Nach einem Verhör, bei dem man auch die Folter anwendete, wurde er zusammen mit seinem Mühlhäuser Amtskollegen Heinrich Pfeiffer am 27. Mai 1525 im Heerlager Görmar – östlich vor den Toren von Mühlhausen – hingerichtet.
Müntzer hat außer seinen liturgischen Schriften nur sechs Flugschriften veröffentlicht, wovon bei einer Schrift von 500 Exemplaren 400 und einer weiteren alle in der Druckerei beschlagnahmt wurden. Eine herausragende Bedeutung erlangte er erst durch den Irrtum einiger Reformatoren – unter ihnen Luther und Philipp Melanchthon –, Müntzer sei der Urheber der 1524 begonnenen Bauernerhebung gewesen. Sie wussten zwar um Müntzers Forderung, die Gottlosen zu vernichten, nahmen aber die davon unabhängigen Sozialkämpfe nicht als solche wahr. Mit ihren Schriften machten sie Müntzer als Bauernführer publik. Er wurde zum Inbegriff eines Aufrührers. Sowohl in Flugschriften als auch im fürstlichen Briefverkehr wurden Unruhen auf den „müntzerischen Geist“ zurückgeführt.

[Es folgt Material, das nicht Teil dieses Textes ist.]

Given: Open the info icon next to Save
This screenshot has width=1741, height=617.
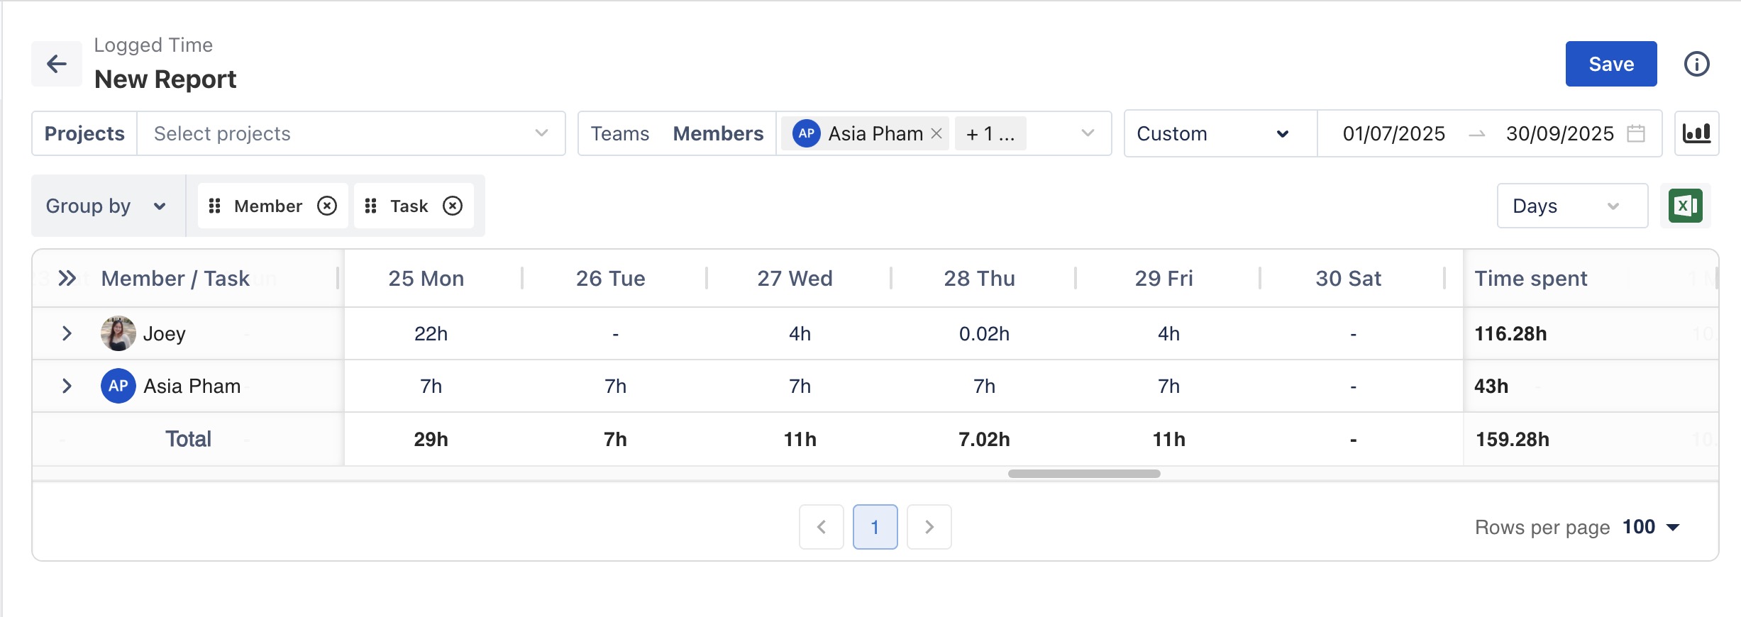Looking at the screenshot, I should pyautogui.click(x=1696, y=64).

Die sozialistische Bewegung des 19. Jahrhunderts entdeckte den von den Reformatoren gezeichneten Müntzer als Symbolfigur für eigene Bestrebungen, indem sie in dem „Aufrührer“ einen vorbildlichen Revolutionär sah. Diese Sicht hatte nach dem Ersten Weltkrieg, besonders aber in den Anfangsjahren der DDR, starken Einfluss auf die Bewertung der Reformation.

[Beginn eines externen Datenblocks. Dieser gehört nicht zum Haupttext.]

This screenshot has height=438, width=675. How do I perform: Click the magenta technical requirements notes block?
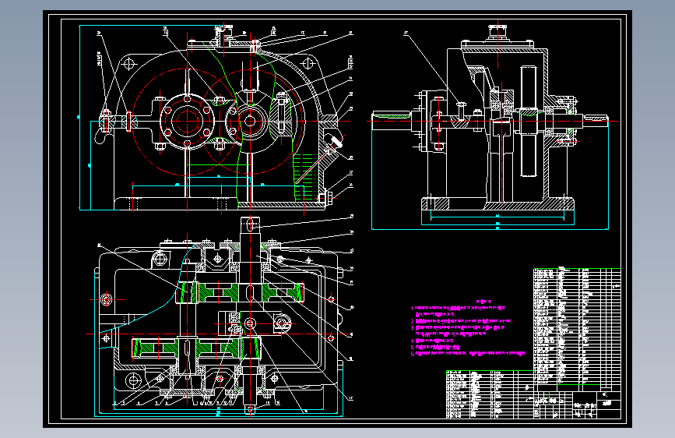[469, 329]
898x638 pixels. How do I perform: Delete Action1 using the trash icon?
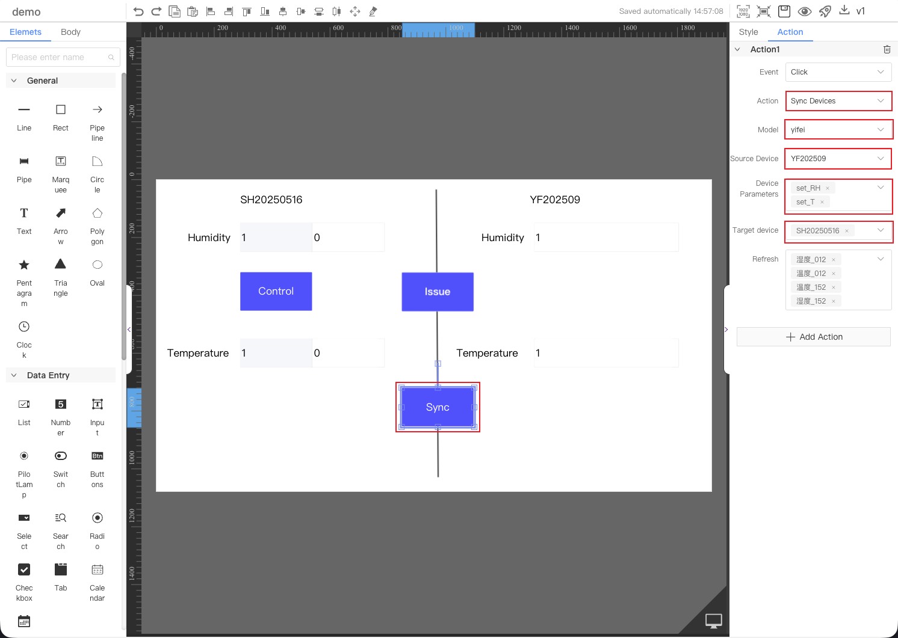click(x=887, y=49)

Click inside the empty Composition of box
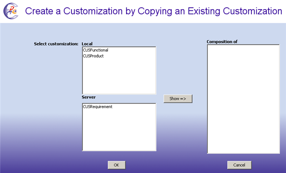tap(243, 99)
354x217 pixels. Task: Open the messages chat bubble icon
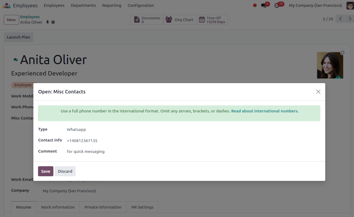click(x=264, y=5)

Die Folge war eine weltweite Forschung, die sich dem historischen Müntzer und seinem sozialen Umfeld zuwendete. Die Leipziger Universität hat sich mit ihren Kirchenhistorikern durch Heinrich Boehmer seit 1922 und nach dem Zweiten Weltkrieg mit ihren Historikern durch Max Steinmetz und von ihm angeregte marxistische Forscher daran beteiligt. Diese Forschung führte zur Erschließung der Quellen und zur Überwindung der von den Reformatoren geförderten „Müntzerlegende“.
Die Sächsische Akademie der Wissenschaften zu Leipzig bringt seit 2004 unter Mitarbeit von Angehörigen der Universität Leipzig eine dreibändige Thomas-Müntzer-Ausgabe heraus.